__EXCERPT TO READ__.
>>>

HT: Cardinal’s second radio play is scary good
Connie Shakalis | H-T Reviewer
October 19, 2020
Cardinal Stage’s second walkabout play, “The Brewsters,” by Emily Goodson, is a prologue to Cardinal’s earlier “The Women in the Woods.” This plot is more interesting, and Goodson is good at adding humor that is clever.
Her narration kept me looking behind me as I trekked the Indiana University campus Saturday morning. No one, it seemed, was out yet, and the cold creek and color-changing woods were delightfully ghostly.
It’s the midst of the 19th century, between the Revolutionary War and the American Civil War, and we meet local teenager Lizzie as she wanders, against her mother’s caveats, into the woods.
Things are seldom what they seem is the theme, and succulent surprises lurk.
Goodson includes many of the university’s sites and decorative details, allowing us to see facets of this superb campus we might have previously missed. It’s a radio-play via walking tour, a forceful way to take in a story.
All four actors were believable and entertaining, Shannon Starks scaring me the most. I’m just wondering, though, if “The Brewsters” is the right play for this venue type, at least the way the characters are written. All four are female, and again, as happened in the first walkabout play, I had trouble determining which of the three adults was speaking.
Because of the period and place, they need English accents, which the women mastered beautifully. But a plot using different genders and accents would have helped me keep the characters separate. It’s a lot to ask of an audience: follow the map (of course, I got lost again, but that’s my own fault); don’t stumble into the creek or trip over a red oak root; follow Goodson’s complicated (in a good way) story; figure out which woman is speaking.

<<<

__RECORDED DATA__.
>>>

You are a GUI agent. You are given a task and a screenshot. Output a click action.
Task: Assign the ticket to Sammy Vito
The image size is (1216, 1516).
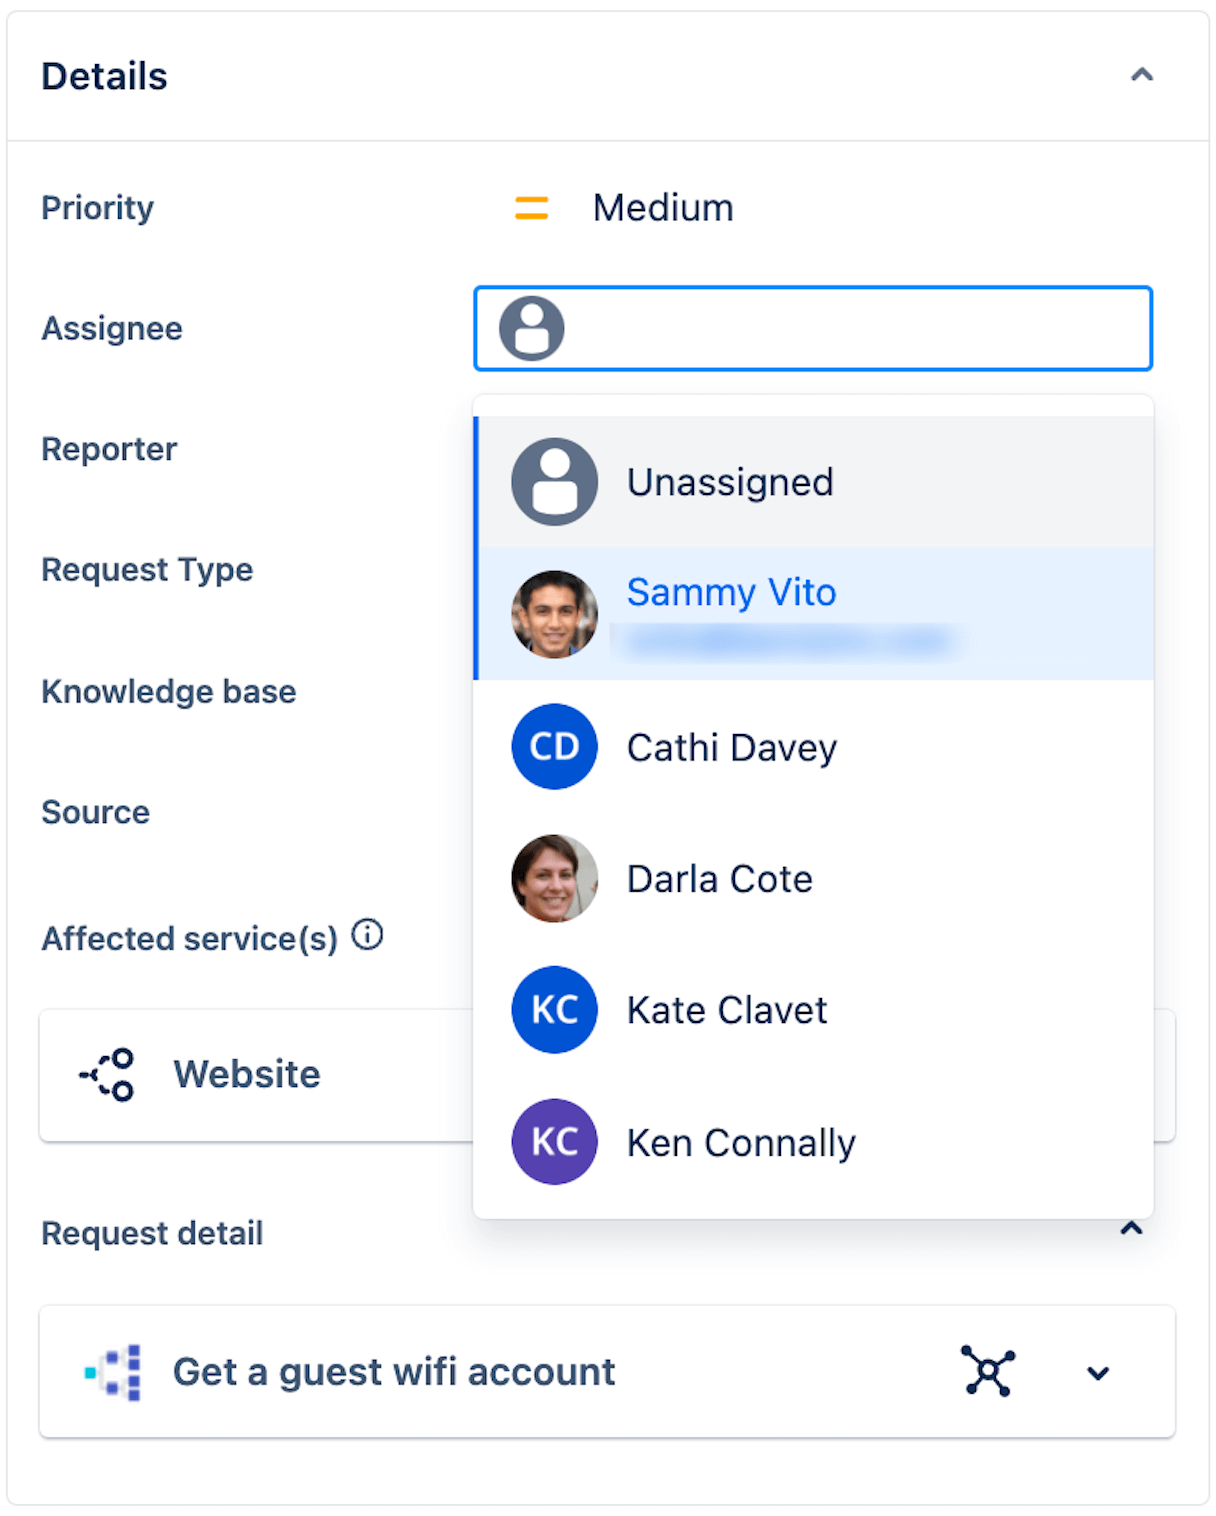pos(731,592)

<<<

__TASK BRIEF__. Pick up the review of "The Brewsters" radio play after its last sentence and keep writing in the same voice.

__TASK RESULT__.
I know of someone who is not going to try Cardinal’s radio plays because she doesn’t trust her mobile-phone skills. This is just too fun-filled a play — and experience — for people to have that mindset before they try it. Cardinal is coming up with scads of pandemic-friendly entertainment ideas for us, and this company’s creativity is pouring through our community.
In fact, I mentioned these walkabouts to a friend in New York, and now he management at Caumsett State Park on Long Island, the old 1750-acre Marshall Field III property on Lloyd Neck, is considering the format for their fundraiser.
I don’t often use earbuds, and I heard Goodson’s words just fine on my speaker setting. The Cardinal team has honed the technology, making it easy and smooth. The plot may be frightening, but the technology is not.
In our current era, where sitting is the new smoking and crowds are to be avoided, these walkabouts, really, are perfect.